NETRALISASI PELAKU PASIF DALAM TPPU

| 0

Sumber: https://darmasamadayazendrato.files.wordpress.com/2016/03/money-laundering.jpg?w=1024&h=666&crop=1

 

 

Dalam melakukan tindak pidana pencucian uang, pelaku utama atau pelaku aktif umumnya melibatkan pihak lain untuk melancarkan aksinya. Dikarenakan tujuan utama dari tindakan tersebut adalah menyembunyikan hasil dari tindak pidana, maka pelaku utama akan melakukan beberapa upaya yang ditujukan untuk menyamarkan harta kekayaan atau mengubah bentuk dana melalui beberapa transaksi demi mempersulit pelacakan (audit trail) asal usul dana tersebut. Pihak-pihak yang menerima harta tersebut dapat digolongkan sebagai pelaku pasif. Sebagaimana dimuat dalam UU No 8 tahun 2010 tentang Pencegahan dan Pemberantasan Tindak Pidana Pencucian Uang Pasal 5 ayat 1, dengan bunyi pasal sebagai berikut:

 

“Setiap Orang yang menerima atau menguasai penempatan, pentransferan, pembayaran, hibah, sumbangan, penitipan, penukaran, atau menggunakan Harta Kekayaan yang diketahuinya atau patut diduganya merupakan hasil tindak pidana sebagaimana dimaksud dalam Pasal 2 ayat (1) dipidana dengan pidana penjara paling lama 5 (lima) tahun dan denda paling banyak Rp1.000.000.000,00 (satu miliar rupiah).”

 

Dalam konteks aturan  tersebut, seseorang dapat dikatakan sebagai pelaku pasif apabila memenuhi unsur mengetahui dan patut menduga bahwa dana tersebut berasal dari hasil kejahatan atau mengetahui tentang atau maksud untuk melakukan transaksi.

────────────────────

**KUMPULAN SOAL**
• 1. Ketik ulang bagian kutipan teks tentang pelaku pasif dalam TPPU, mulai dari "Dalam konteks aturan  tersebut, seseorang" hingga dan termasuk "untuk melakukan transaksi.".
• 2. Menurut kutipan teks tentang pelaku pasif dalam TPPU, berapa denda paling banyak yang diatur dalam Pasal 5 ayat 1 UU No 8 tahun 2010?

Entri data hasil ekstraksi
────────────────────

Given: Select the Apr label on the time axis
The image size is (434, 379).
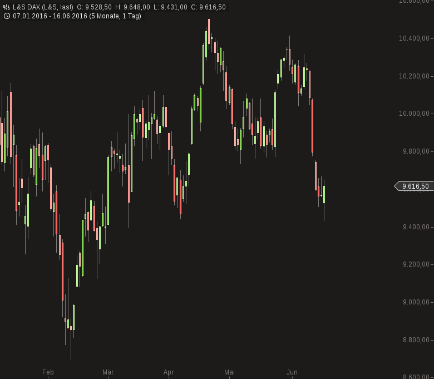Looking at the screenshot, I should click(x=169, y=372).
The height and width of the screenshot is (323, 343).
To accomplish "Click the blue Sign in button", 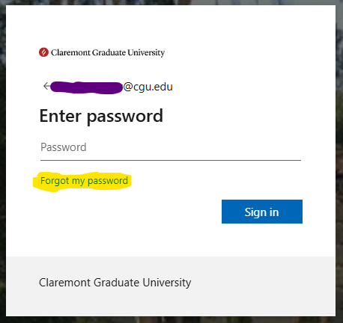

────────────────────

**KUNCI JAWABAN**
• 1.
Dalam konteks aturan  tersebut, seseorang dapat dikatakan sebagai pelaku pasif apabila memenuhi unsur mengetahui dan patut menduga bahwa dana tersebut berasal dari hasil kejahatan atau mengetahui tentang atau maksud untuk melakukan transaksi.

• 2. Rp1.000.000.000,00 (satu miliar rupiah).